Maliye hukukunu iyi bildiği için “Uzlaşı raporlarını nasıl elde ettin” diye sordu. Ben de anlattım. “Bunları alabilir miyim” dedi. Ben de “Tabii ki” diye karşılık verdim. Bunun üzerine “Ne istersin” diye sordu.
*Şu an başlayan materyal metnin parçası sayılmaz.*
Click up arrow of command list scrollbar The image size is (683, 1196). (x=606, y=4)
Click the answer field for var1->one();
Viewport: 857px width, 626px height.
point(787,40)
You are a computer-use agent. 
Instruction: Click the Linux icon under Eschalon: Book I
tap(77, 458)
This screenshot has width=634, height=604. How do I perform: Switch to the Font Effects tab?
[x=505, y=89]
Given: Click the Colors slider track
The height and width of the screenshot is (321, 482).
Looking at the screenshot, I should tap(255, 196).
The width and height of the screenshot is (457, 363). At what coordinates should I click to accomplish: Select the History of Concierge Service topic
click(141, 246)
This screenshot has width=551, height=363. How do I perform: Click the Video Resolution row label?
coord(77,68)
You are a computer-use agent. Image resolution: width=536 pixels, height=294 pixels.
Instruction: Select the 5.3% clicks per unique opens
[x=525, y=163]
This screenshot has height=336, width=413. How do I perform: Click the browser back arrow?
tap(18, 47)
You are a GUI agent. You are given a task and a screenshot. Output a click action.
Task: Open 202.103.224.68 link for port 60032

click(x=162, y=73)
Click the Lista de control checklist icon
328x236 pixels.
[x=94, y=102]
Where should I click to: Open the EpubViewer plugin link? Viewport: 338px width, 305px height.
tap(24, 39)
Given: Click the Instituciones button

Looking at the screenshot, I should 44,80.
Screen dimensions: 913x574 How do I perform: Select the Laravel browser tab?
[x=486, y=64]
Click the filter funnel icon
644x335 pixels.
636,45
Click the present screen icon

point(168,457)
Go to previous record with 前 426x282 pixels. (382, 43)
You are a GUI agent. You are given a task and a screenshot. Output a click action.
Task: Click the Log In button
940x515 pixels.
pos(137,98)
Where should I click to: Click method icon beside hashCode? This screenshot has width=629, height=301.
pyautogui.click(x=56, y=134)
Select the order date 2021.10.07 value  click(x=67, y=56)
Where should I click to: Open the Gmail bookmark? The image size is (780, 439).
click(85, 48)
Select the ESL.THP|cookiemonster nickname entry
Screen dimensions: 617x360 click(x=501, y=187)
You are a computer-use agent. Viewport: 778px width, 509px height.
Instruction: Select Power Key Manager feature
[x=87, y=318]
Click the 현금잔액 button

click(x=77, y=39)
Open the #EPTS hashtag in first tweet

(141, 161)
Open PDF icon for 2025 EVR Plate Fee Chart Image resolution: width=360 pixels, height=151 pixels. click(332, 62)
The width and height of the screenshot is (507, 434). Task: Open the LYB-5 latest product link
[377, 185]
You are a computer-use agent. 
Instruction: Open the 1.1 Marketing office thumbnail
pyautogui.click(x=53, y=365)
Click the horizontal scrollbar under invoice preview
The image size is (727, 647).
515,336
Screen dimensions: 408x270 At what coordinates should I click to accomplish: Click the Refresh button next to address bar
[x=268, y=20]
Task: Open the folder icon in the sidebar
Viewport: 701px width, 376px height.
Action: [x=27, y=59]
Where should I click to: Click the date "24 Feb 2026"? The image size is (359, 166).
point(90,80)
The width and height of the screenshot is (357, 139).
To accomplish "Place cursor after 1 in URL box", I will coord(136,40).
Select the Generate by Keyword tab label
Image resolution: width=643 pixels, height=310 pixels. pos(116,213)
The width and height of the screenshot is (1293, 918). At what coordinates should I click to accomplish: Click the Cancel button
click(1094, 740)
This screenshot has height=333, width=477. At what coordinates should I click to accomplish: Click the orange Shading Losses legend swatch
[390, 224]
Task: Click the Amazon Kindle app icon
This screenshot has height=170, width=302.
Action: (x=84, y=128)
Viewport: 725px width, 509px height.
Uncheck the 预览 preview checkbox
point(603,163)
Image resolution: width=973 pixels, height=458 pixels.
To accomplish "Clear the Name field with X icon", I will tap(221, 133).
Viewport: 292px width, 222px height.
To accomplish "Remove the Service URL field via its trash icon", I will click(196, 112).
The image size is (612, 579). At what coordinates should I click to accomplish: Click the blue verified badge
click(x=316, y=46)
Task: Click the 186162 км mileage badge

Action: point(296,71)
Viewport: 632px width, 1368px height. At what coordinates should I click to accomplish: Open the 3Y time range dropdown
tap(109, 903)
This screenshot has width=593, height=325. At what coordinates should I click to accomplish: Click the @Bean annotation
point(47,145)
Sadece haber yapılmasını istediğimi söyledim. Belgelerin neye faydası olacağını algılayamadım. Çünkü onlar hakkında hiçbir bilgim yoktu. Meğer Doğan Holding’in de büyük vergi cezaları varmış. Belgelerin fotokopisini alıp Hürriyet’e yönlendirdi, “İstediğin haberi yazdırabilirsin” dedi. Sonradan anladım ki, mesele başkaymış. Mahkeme Kalemindeki kişilerden öğrendim. Benim davayı emsal göstermişler. “Bizim usulsüzlük uzlaşıya sokulmuyor da bu vatandaşınki nasıl sokuluyor.
Bunların da vergi kaçakçılığı suçu var” diyerek kendi cezalarına indirim almışlar. (2007’de Petrol Ofisindeki 1,2 milyar liralık vergi borcu, 275 milyon TL’ye indirilmişti. 2009 yılında da aynı Doğan Grubu’na 4,9 milyarlık vergi cezası kesilmiş, vergi affından yararlanan grup 940 milyon lira ödeyeceğini taahhüt ederek borcunu sıfırlamıştı.)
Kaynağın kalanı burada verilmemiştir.